Basic Econometrics Research Report Group Assignment -
This assignment uses data from the BUPA health insurance call centre. Each observation includes data from one call to the call centre. The variables describe several characteristics of the call (eg the length of the call, the amount of silence in the call), characteristics of the customer (eg state of residence, family type, number of adults and children), and measures of performance (eg net promoter score, sentiment score of the customer). In this assignment we are interested in predicting the net promoter score and the length of the call.

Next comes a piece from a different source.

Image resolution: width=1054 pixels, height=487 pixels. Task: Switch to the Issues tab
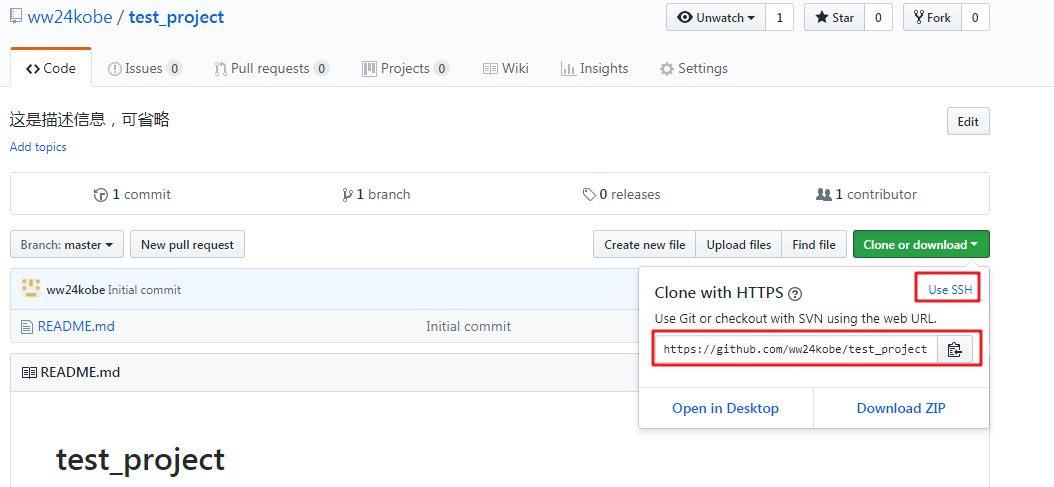click(144, 69)
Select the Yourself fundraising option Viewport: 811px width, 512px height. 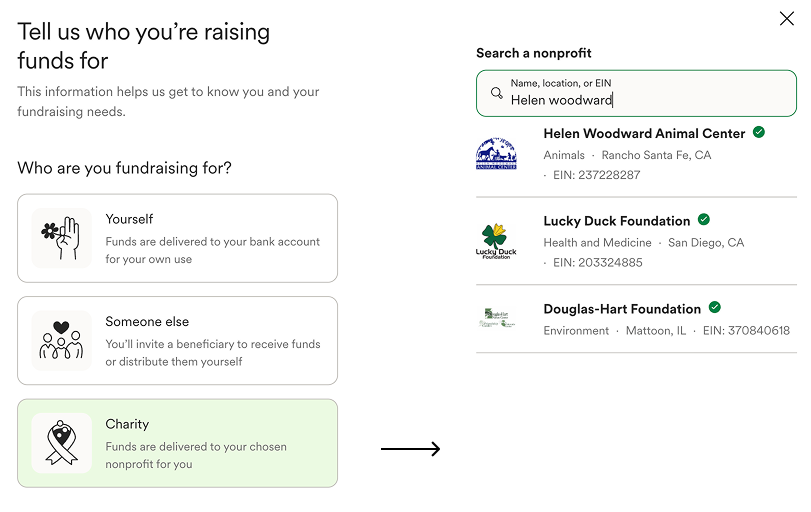[177, 238]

Please use the dataset CallCentre.dta and associated information file CC_DEFINITIONS_.XLSX to answer these questions. Use the software program STATA 15 available through RMIT MyDesktop for all data analysis. This is a group assignment where you can work alone or with up to three other students (a maximum group size of four). All group members will receive the same marks for the assignment. You must submit an electronic copy of your assignment in Canvas in pdf, doc or docx format. Hard copies will not be accepted. Show your tables and calculations as well as answering the questions in full sentences. Please make sure your tables of results are neatly formatted, not just copied and pasted from STATA, and that you write your answers in clear sentences. You should write no more than 1000 words (not including tables/calculations) in total for this assignment. The number of words, tables, graphs, calculations given in parentheses after each question are a guide.
1. Calculate descriptive statistics using the 'summarize' command for the variables net_promoter_score, total_silence, total_silence_weighted, agent_to_cust_index and agent_crosstalk_weighted and present the results in a table. Comment on what we learn about these variables from the descriptives. Graph a scatter plot of net_promoter_score against agent_crosstalk_weighted and describe the relationship between these two variables. (100 words, 1 table, 1 graph)
2. Estimate a multiple linear regression with net_promoter_score as the dependent variable and total_silence_weighted, agent_to_cust_index and agent_crosstalk_weighted as the explanatory (independent) variables. Predict the change in net_promoter_score associated with a 0.1 increase in total_silence_weighted and a 0.01 increase in agent_crosstalk_weighted. Assuming this is the correct model specification, are we sure that total_silence_weighted has a negative effect? [Hint: consider the t-statistic and p-value] (50 words, 1 table, 2 calculations)
3. Add dummy variables to the regression to control for all of the potential effects of State and Package. Make sure the base category is customers with the "HOSPITAL AND EXTRAS" package in NSW. Carefully interpret the estimated coefficient on the package1 dummy variable you have included. Why is this NOT a very important result? [Hint: Use the variable labels to include and interpret the correct variables, consider the descriptive statistics of the dummy variables to interpret their importance] (50 words, 1 table)
4. Include a quadratic specification of the variable "sentiment_score_cust" in the model along with the existing explanatory variables. Calculate and interpret the marginal effect of a 1 point change in "sentiment_score_cust" when sentiment_score_cust = 1 and when sentiment_score_cust=4. (50 words, 1 table, 2 calculations)
5. Explain the conditional mean independence assumption and assess its relevance with respect to the explanatory variable "sentiment_score_cust". [Hint: Think about factors that may be included in the error term of the regression: the customer's experience with the company (positive or negative), the general attitude of the customer towards call centre conversations (positive or negative) and whether these may be correlated with sentiment_score_cust] (100 words)
6. As agent time is a cost to their business, BUPA may also be interested in predicting lcall_duration (the natural log of call_duration). Design a regression model to predict lcall_duration. Choose the explanatory variables to include, and whether to include them as dummies/ logs/ polynomials/ interactions as you feel appropriate. Present the results of the descriptive statistics and your final regression model in tables. Discuss the statistical significance of the explanatory variables in your model. Discuss how you have designed your model with reference to the "Gauss Markov" assumptions and whether these assumptions are likely to be met. Interpret the results of THREE of your explanatory variables, which you consider to be the key drivers of lcall_duration (ie the length of the call). Do NOT include the variables net_promoter_score, nps_group3, sentiment_score_cust, call_duration or call_durationsq in your model. (400 words, 2 tables, 3 calculations).